>> Start Supplied records

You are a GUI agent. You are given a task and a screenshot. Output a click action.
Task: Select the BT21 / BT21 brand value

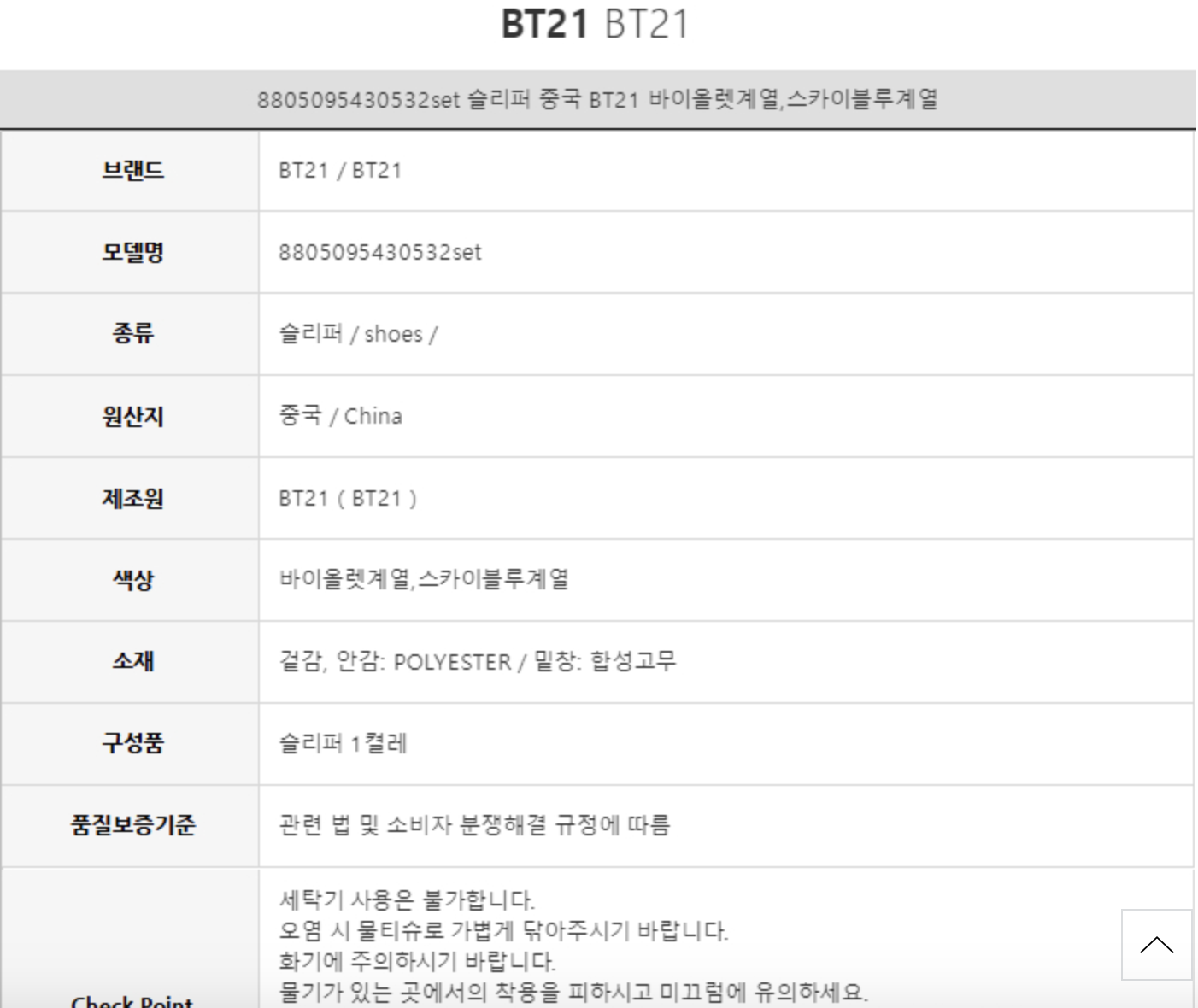pos(340,170)
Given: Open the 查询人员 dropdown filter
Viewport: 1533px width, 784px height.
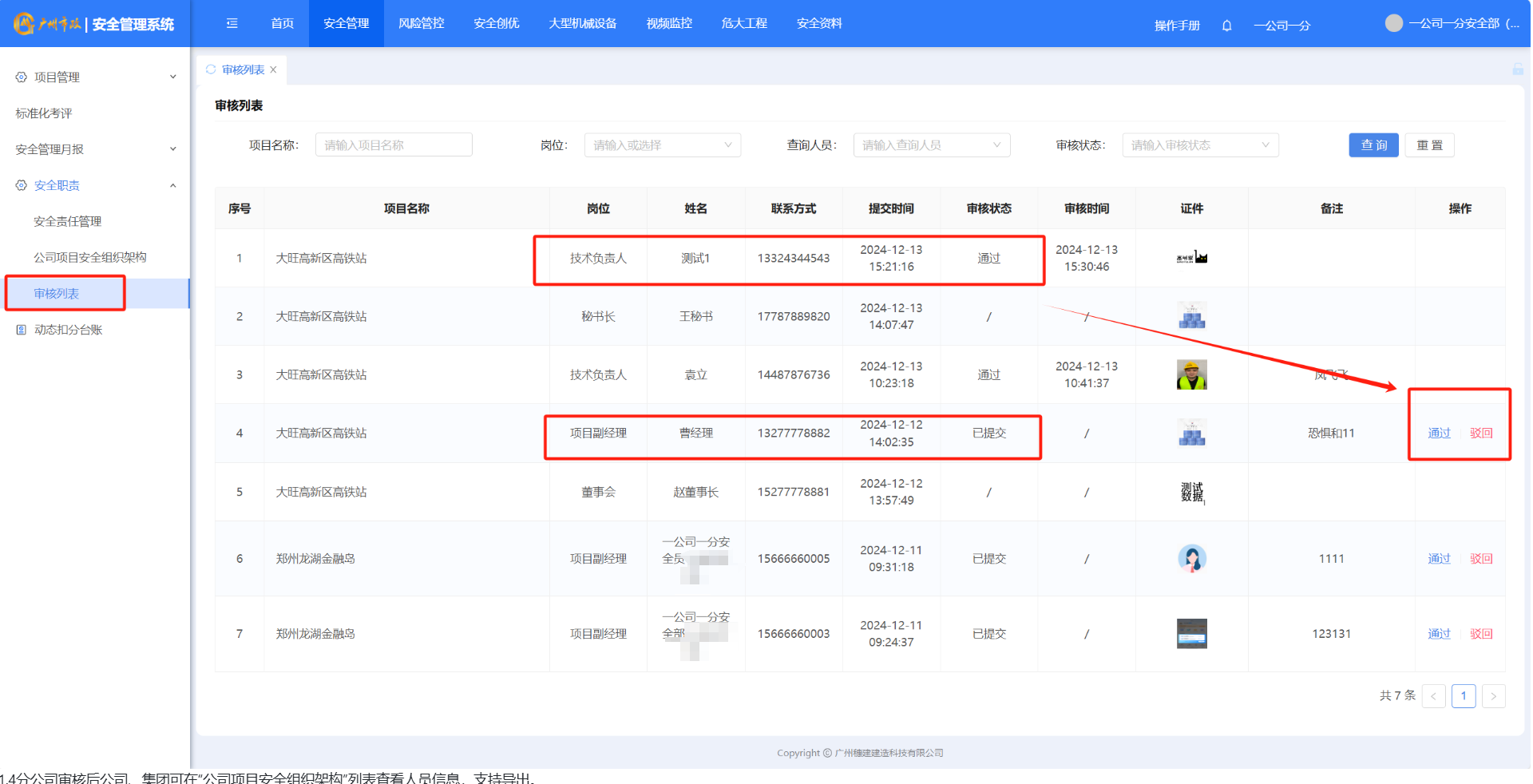Looking at the screenshot, I should [931, 145].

>> End Supplied records

Stated exercise: Update the listing above by putting "drop-down" wherever "dropdown" appears and leaving everything else unchanged. Omit the pictures from your version.

The reply:
You are a GUI agent. You are given a task and a screenshot. Output a click action.
Task: Select the BT21 / BT21 brand value

pos(340,170)
Given: Open the 查询人员 drop-down filter
Viewport: 1533px width, 784px height.
Looking at the screenshot, I should [931, 145].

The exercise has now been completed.